Sorridevamo nel vedere gli stregoni, circondati da indigeni, implorare la pioggia per bere, lavarsi, irrigare i campi. Ciò avveniva nel centro Africa, o fra i primitivi della Polinesia o dell’amazònas Sorridevamo nel vedere quei film; nel leggere quelle avventure dovute alla penna, per esempio, di un certo Ernest Hemingway.
Sorridevamo estasiati nell’ammirare i variegati colori delle penne che cingevano le teste di quegli stregoni, vestiti di una gonnellina di paglia, oppure serrati fra due foglie di piante misteriose.
Invocavano la pioggia come una benedizione divina, ma senza ricorrere ad altri stregoni più importanti, di taglio comunale o regionale.
San Francesco d’Assisi, attraverso il suo mirabile “Il cantico delle creature” con l’acqua umile e casta, preferiva rivolgersi al Signore.
Sembra incredibile, eppure esistono ancora gli stregoni, molti di questi vivono in Sicilia assurti al rango di classe (credono loro) dominante.

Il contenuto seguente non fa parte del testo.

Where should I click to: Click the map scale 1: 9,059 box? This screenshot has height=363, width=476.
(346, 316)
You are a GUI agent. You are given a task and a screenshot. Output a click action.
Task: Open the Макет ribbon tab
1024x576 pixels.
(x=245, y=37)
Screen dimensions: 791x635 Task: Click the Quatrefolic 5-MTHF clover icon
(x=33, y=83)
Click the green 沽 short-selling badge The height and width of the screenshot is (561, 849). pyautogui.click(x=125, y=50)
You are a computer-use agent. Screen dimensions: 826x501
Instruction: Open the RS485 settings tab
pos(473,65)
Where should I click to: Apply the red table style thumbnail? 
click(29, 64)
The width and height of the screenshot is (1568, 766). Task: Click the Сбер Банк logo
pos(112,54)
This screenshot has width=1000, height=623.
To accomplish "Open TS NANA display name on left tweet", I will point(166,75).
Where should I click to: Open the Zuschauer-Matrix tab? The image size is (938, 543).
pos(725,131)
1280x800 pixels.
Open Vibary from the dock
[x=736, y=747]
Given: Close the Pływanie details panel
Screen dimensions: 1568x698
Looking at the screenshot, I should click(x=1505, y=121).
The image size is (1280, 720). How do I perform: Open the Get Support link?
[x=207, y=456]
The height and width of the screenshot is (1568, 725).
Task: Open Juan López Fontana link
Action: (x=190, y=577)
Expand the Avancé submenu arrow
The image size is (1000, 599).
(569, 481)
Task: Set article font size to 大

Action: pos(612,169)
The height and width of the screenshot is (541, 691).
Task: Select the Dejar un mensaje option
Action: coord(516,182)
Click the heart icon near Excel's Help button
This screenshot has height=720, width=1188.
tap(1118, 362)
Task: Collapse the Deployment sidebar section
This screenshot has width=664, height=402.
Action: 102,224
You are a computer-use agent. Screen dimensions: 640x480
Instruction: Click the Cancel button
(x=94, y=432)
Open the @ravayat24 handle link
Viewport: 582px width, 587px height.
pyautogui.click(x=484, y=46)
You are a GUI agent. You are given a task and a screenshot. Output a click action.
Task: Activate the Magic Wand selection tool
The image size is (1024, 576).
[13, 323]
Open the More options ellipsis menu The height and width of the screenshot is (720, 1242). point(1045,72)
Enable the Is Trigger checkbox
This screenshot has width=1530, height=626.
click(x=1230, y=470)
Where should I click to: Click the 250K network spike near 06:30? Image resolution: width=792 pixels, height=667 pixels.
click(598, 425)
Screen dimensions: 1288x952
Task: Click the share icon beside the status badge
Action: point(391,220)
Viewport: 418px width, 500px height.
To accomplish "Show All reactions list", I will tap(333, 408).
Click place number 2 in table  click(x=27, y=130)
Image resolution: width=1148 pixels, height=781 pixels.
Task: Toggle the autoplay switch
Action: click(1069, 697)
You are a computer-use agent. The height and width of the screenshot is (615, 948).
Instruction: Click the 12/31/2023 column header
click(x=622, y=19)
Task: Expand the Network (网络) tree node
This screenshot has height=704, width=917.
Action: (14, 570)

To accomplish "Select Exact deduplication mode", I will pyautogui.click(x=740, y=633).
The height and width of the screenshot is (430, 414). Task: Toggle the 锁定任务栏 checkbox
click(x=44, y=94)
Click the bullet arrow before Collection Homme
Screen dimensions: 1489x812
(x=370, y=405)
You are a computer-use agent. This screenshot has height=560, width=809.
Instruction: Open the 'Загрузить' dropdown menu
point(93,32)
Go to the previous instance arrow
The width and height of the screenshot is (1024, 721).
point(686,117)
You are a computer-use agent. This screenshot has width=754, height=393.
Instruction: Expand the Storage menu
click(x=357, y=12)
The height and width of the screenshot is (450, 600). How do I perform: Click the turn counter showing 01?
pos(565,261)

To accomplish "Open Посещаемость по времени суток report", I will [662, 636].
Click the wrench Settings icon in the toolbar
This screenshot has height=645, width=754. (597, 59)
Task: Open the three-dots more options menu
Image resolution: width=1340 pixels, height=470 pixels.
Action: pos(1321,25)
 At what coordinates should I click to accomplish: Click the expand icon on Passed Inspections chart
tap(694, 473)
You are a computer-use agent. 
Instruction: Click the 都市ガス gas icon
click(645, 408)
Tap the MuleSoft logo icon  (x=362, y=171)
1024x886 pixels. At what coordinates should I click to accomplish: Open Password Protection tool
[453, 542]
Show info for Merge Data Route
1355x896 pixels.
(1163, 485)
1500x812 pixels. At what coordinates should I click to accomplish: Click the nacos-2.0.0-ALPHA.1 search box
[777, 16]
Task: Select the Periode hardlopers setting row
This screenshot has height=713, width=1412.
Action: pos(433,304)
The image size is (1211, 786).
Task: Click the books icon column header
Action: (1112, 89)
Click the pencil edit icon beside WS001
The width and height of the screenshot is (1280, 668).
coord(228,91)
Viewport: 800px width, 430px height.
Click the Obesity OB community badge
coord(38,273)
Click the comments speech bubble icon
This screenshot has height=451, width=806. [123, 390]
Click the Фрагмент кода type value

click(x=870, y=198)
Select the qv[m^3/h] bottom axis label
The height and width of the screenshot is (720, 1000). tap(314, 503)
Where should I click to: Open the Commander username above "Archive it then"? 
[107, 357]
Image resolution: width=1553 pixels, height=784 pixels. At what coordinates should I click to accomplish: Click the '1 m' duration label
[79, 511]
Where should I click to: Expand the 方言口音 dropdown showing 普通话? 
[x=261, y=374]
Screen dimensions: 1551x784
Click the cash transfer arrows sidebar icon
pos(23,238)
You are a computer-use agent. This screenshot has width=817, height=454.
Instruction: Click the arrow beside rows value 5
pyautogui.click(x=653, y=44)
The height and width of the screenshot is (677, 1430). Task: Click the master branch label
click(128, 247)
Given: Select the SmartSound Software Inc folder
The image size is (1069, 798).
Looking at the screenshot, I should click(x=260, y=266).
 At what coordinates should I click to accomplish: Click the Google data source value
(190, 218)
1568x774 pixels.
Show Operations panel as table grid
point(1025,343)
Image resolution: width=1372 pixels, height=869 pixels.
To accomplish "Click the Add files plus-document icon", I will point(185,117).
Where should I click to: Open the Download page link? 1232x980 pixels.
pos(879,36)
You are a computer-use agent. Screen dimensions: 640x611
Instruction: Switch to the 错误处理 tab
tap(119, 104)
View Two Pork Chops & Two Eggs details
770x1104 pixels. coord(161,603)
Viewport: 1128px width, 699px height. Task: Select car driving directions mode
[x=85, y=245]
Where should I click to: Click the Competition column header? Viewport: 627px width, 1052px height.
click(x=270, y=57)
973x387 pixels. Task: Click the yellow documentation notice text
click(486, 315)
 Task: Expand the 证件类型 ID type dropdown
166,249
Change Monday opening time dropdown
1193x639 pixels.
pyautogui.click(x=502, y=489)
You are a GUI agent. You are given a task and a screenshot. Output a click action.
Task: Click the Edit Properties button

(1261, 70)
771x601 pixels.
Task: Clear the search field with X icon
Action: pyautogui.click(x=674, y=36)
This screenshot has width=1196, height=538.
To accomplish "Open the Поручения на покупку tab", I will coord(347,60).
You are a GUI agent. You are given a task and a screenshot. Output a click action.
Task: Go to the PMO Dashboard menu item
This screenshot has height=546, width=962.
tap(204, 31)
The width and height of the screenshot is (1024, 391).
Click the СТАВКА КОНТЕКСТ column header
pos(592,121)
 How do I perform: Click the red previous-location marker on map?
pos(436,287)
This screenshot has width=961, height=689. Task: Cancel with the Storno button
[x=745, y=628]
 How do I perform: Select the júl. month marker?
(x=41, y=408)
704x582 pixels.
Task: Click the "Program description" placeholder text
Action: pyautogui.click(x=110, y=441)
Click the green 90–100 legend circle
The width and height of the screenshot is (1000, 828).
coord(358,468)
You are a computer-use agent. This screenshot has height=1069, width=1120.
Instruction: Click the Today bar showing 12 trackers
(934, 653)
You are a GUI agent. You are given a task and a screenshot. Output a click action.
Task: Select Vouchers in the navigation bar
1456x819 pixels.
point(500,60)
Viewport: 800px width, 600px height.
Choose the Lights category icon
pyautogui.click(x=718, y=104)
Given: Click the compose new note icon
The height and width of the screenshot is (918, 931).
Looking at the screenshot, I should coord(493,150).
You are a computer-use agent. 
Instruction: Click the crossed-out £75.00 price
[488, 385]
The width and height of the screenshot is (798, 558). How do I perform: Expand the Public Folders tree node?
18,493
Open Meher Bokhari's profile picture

Non si coprono più le parti intime con le gonnelline di paglia; vestono bene e si forniscono nelle boutiques del palermitano, dell’agrigentino, del nisseno che rappresenta un continente a parte con annessa la piana di Alemanna.
Invocano ancora l’acqua, ma a suon di percentuali misteriose e nomi esotici: Cimia, Disueri, Ragoleto, Bubbonia, Spinasanta.
Fra gli stregoni nostrani fa sempre capolino qualcuno importato dal Nord: e lì giù il cappello da bravi e compiacenti indigeni.
Nel 1985, anno non sospetto ma già sulla buona via, un pubblicista gelese scriveva per il Movimento Francescano di Sicilia di Palermo una nota dal taglio poetico che il compianto Nunzio Sciandrello sintetizzava: “…serve a puntualizzare dei dati storico-geografici, simboli morali di verità e di sogno, di realtà a di finzione sempre come necessità sociale…”.
Scriveva quel pubblicista, parafrasando nei primi due versi quello che aveva cantato San Francesco: “Laudatu si, mi signore, per sor aqua, la quale è multo utile et…”.
Ed il pubblicista continuava: “Non prevedesti il gioco delle parti, delle cosche, il siculo mercato: tu, figlio umbro, seguace d’ideali regolati dal verbo della’amore.
O si paga o si spara, là dove la diga di cemento amaro imbriglia l’acque fresche a dissetare uomini ed armenti, quando calura estiva ci rinsecca e par quasi che uccida, e uccide a volte nel volgere di una luna.
Soltanto i rizomi sono ancòra puri:, qua e là esplodono i canneti sulla costa a guardia dei merlati medievali, dove tintinnarono le ramate brocche: a bocca di fontane d’arenaria”.
Da allora, da quel 1985, nulla è mutato; ma sono aumentati gli stregoni ad implorare la consueta e casta “sor acqua” cara a San Francesco ed ai suoi poverelli.